Other New Who doppelgängers include Chipo Chung who played Chantho in “Utopia” before returning exactly one series later as the fortune teller on Shan Shen, and Adjoa Andoh who first came to Doctor Who as the wonderfully droll Cat-Nurse Sister Jatt in 2006’s “New Earth” but later reappeared as Martha’s mum Francine in Series 3. Continuing the trend of actors making appearances under heavy make-up and then without we have the double-casting of Mark Gatiss who portrayed both Gantok in “The Wedding of River Song” and Professor Lazarus in “The Lazarus Experiment”. Of course we cannot fail to mention the brilliance of both Neve McIntosh and Dan Starkey who have also portrayed various Silurians and Sontarans throughout the show’s revival.
Special mentions go to David Troughton – son of Second Doctor Patrick Troughton – who has appeared as Professor Hobbs in 2008’s “Midnight”, a guard in 1967’s “The Enemy of the World”, Private Moore in 1969’s “The War Games” and King Peladon in 1972’s “The Curse of Peladon”; as well as Bernard Cribbins, who we know and love as Donna’s grandfather Wilfred Mott having previously appeared in the Peter Cushing films as police officer Tom Campbell.
As you can see reusing actors in Doctor Who is far from a new concept, and to date the only writer to ever acknowledge the recycling of talent in Russell T Davies. So why is there such a demand for Peter Capaldi’s previous appearances to be explained? The answer of course lies not within the show, but within the show’s audience. With the inclusion of more advanced and “clever” plot twists we’ve become accustomed to there being a BIG-FINALE-FIREWORKS-BANG explanation to anything.
We’ve reached a point where even something as mundane as double-casting, something that has happened over and over again throughout the show’s incredibly long history, needs justification and explanations. Personally, I whole heartedly agree with Ste-Mo for choosing to not turn Capaldi’s previous appearances into a major plot device because at the end of the day, it really shouldn’t matter. To quote the man himself:
“Truthfully I don’t think it’s something you have to resolve because audiences do understand that the same actor can play different parts. So in a very low-key way we’ll address it. It won’t be a major deal because in the end people know the real reason is he’s played by the same actor.”
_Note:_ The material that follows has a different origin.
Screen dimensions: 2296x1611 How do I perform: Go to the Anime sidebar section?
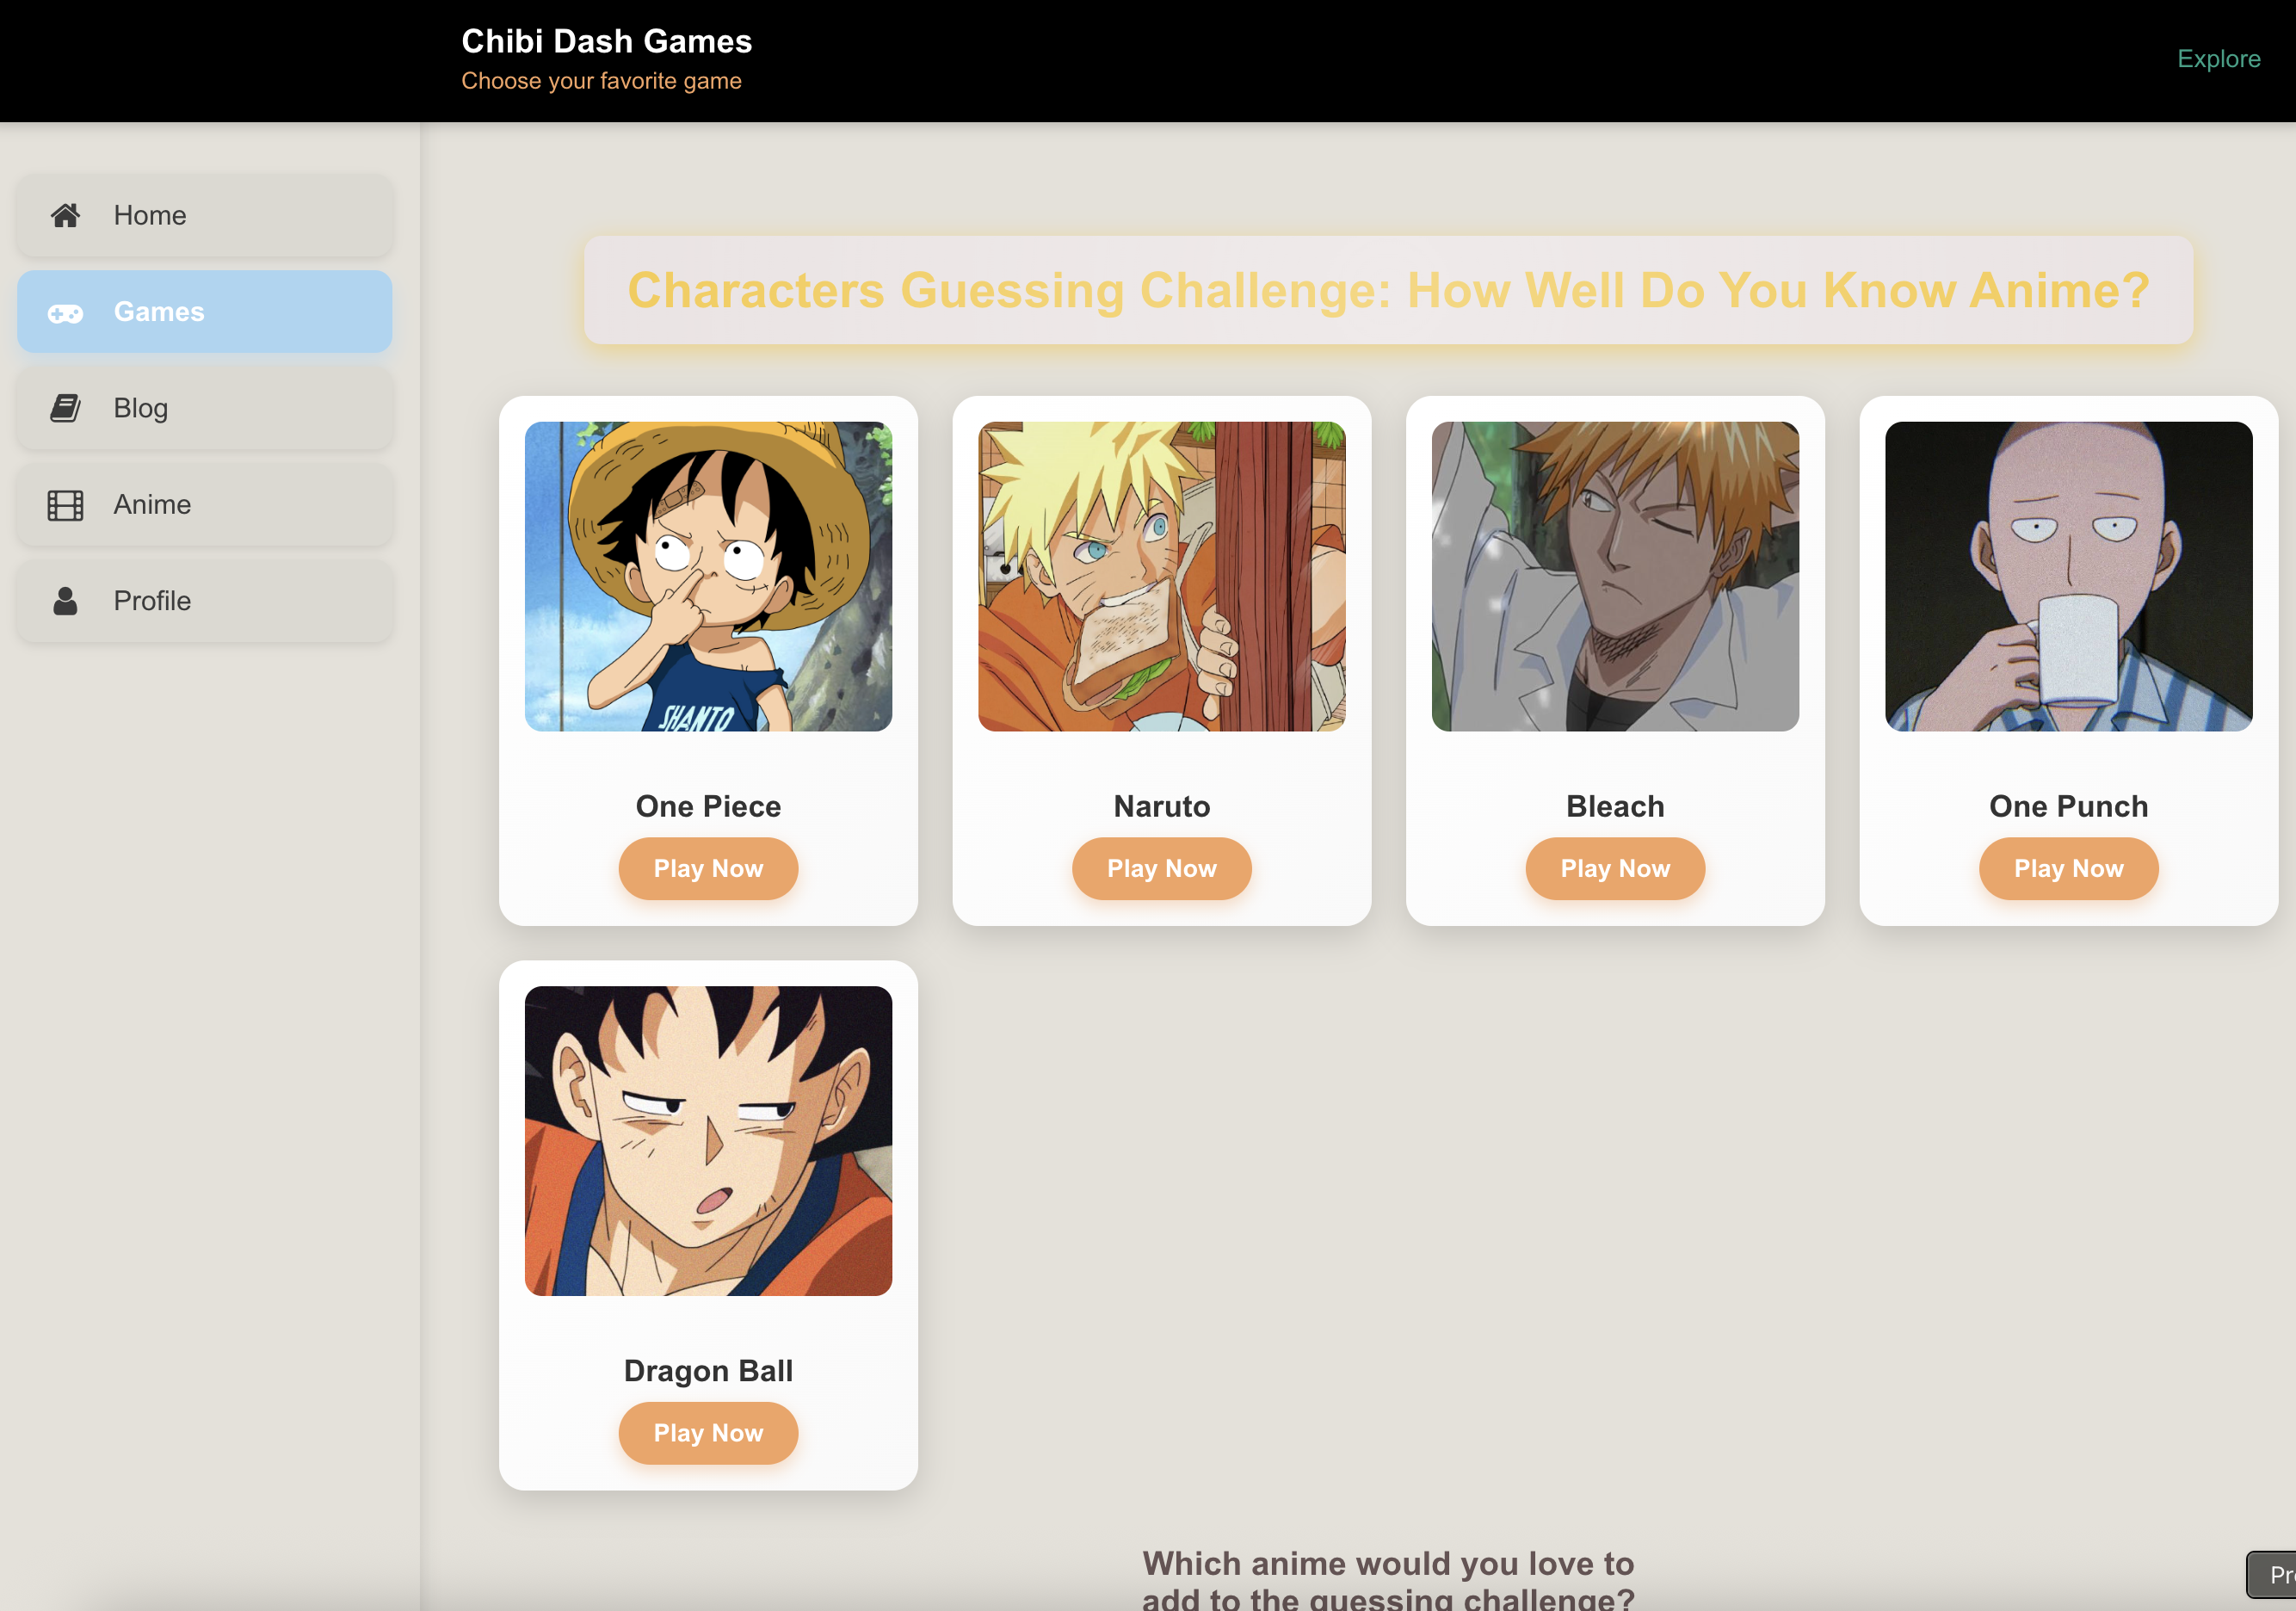205,505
His plans hardly sound major, simply a way to please both the people demanding clarification by acknowledging it, and the people who really couldn’t give two Zarbis by not expanding it into a major arc. Quite frankly the best resolution I could hope for would be a simple monologue at the conclusion of an episode. Just enough to avoid “plot hole” allegations, but not enough to cause outrage. A monologue over a backing of clips featuring the Curator, Salamander, Maxil, the Abbot, Lucius Caecilius and Mr. Frobisher (the politician, not the Penguin) stating that;
“Sometimes, dear Clara, when we think about how enormous the universe is… how many people have lived, loved and died … how many faces have watched the same sun rise and set.. it’s only logical to assume that sometimes the universe likes to repeat itself, sometime the universe likes to revisiting a few faces. But just the old favorites.”